Internet goes crazy after Arizona University scientist Lawerence Krauss tweets his team may have discovered gravitational waves
The scientific community is brimming with excitement after it emerged gravitational waves may have finally been discovered.
Lawrence Krauss, a prominent cosmologist from Arizona University, tweeted yesterday saying rumours had been confirmed by independent sources.
My earlier rumor about LIGO has been confirmed by independent sources. Stay tuned! Gravitational waves may have been discovered!! Exciting.
— Lawrence M. Krauss (@LKrauss1) January 11, 2016
This is not the first time rumours have circulated, after scientists working on Bicep2, another US-led experiment, announced they had found gravitational waves in 2014. Many people are sceptical, however, and believe the effects produced from the supposed gravitational wave are in fact down to space dust.

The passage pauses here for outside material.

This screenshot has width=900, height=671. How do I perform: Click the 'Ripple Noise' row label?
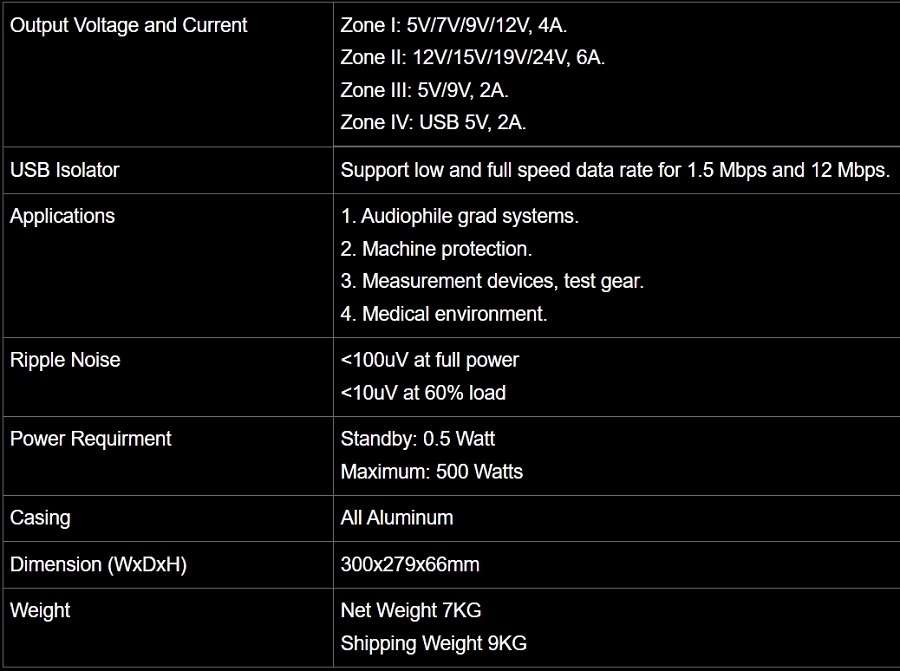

Scientists working on the Advanced Laser Interferometer Gravitational-Wave Observatory experiment have been looking for signals of gravitational waves pulsing through space-time since 2002. They are (theoretically) produced by spectacular high-energy events when black holes smash together or massive stars explode.
The problem with gravitational waves it that the signal is very faint: by the time they reach earth they are the size of around a billionth of an atom’s diameter.
Gravitational waves were predicted by Albert Einstein in his theory of general relativity just over a century ago. If the rumours are true, gravitational waves could shed light on the universe’s most mysterious substance – dark matter.